Among the many highlights of my first few days as editor of Inc was meeting with Bernie Goldhirsh, the magazine's legendary founder. While sharing a plate of Oreo cookies (a mutual favorite) with me, Bernie ticked off the qualities that have made Inc such a special publication since he started it, in 1979: its unmatched understanding of the American entrepreneur, its passion for its subject, and its deft blend of take-away advice and insight. Today Inc boasts an impressive audience of more than 665,000 business owners, leaders, and bosses -- but very few CEOs. At least, few are chief executives according to Bernie's definition. " CEO is an administrative and organizational title," he told me. " Inc readers are more than role players in some bureaucracy. They're people who run the whole show."

It's a critical observation. Unlike many of the business leaders who have made fortunes while steering their organizations into a ditch, Inc readers take daily responsibility for their decisions. Their companies -- large and small -- are extensions of themselves. The money they control comes out of their own pockets, not from the rich coffers of a corporate treasury or from hapless public investors. (That doesn't necessarily mean that entrepreneurs have the best instincts when it comes to handling their own investments, however. See " Why Good Entrepreneurs Make Bad Investors.")
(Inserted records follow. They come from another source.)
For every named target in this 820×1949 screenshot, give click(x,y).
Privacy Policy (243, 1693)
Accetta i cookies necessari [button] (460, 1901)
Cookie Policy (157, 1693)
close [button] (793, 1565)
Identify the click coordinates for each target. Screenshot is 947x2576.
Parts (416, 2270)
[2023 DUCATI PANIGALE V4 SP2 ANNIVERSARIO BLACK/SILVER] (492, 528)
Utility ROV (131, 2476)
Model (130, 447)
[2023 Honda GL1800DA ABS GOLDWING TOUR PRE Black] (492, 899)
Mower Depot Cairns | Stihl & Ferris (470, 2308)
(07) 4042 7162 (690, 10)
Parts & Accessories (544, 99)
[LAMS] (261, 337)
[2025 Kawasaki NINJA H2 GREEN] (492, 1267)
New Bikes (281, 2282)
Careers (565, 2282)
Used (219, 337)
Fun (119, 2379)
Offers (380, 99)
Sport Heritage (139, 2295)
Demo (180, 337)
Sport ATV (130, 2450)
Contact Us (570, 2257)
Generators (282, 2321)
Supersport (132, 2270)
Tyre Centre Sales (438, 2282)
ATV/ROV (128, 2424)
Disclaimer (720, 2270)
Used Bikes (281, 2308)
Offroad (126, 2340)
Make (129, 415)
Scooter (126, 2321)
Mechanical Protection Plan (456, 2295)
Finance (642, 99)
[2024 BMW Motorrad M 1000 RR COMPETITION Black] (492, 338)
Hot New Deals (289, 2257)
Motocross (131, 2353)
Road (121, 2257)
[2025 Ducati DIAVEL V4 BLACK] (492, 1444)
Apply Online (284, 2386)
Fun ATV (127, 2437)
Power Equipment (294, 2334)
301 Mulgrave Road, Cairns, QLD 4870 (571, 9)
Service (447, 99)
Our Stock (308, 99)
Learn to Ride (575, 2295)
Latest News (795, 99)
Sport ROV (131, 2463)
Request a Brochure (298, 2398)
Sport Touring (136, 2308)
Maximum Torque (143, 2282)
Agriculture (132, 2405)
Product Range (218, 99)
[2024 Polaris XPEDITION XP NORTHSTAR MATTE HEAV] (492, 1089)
It is both a great honor and a humbling experience for me to have the opportunity to serve such an audience. After more than 25 years of writing and editing at the Wall Street Journal and Worth magazine, I've developed a strong appreciation not only for Inc's many accomplishments but for its extraordinary potential.

As I see it, there has never been a more opportune time for Inc to serve as the handbook of the American dream. Soon a rebounding economy will coincide with a new wave of entrepreneurship as more and more individuals launch and expand their own businesses. The demographic trends have never been more favorable. And neither have the resources and tools available. Advances in communication, technology, production, and management now make it possible for individuals to leverage themselves as business owners in ways previously unimagined. Despite recent setbacks in the financial markets, capital will continue to flow freely to those companies that can use it best. Economies around the world will continue to open up and become more accessible.

Before I run out of room, I also want to use this space to thank its previous occupant, departing editor George Gendron. During George's two decades of leadership, the Inc 500 became the national standard for entrepreneurial success. The magazine introduced the world to Steve Jobs, Fred Smith, Ben and Jerry (Cohen and Greenfield), and Phil Knight, among countless others. And Inc became the place where businesspeople turned to discover the extraordinary private companies that were pioneering new ways to manage -- by sharing equity with employees, or opening their books to reveal their financial information, or reimagining how organizations could do great work.

George and the terrific staff he has left behind have embedded in Inc the conviction that doing good work could be one of the most ennobling endeavors that a person could pursue. Business at its root is deeply honorable, George always believed. That is a sentiment I share. And I'm proud to take up the role of advocating it even in these days when there's so much evidence to the contrary in the news.

Throughout its history, Inc has maintained a dialogue with its readers that has been crucial to its success. I've already been warned to expect a full range of feedback -- from heartfelt praise to the occasional angry scolding. But I wouldn't have it any other way. It's always nice to get compliments and suggestions; it's even more important to get flagged when we get something wrong. Like our readers, we also take full responsibility. Don't hesitate to write.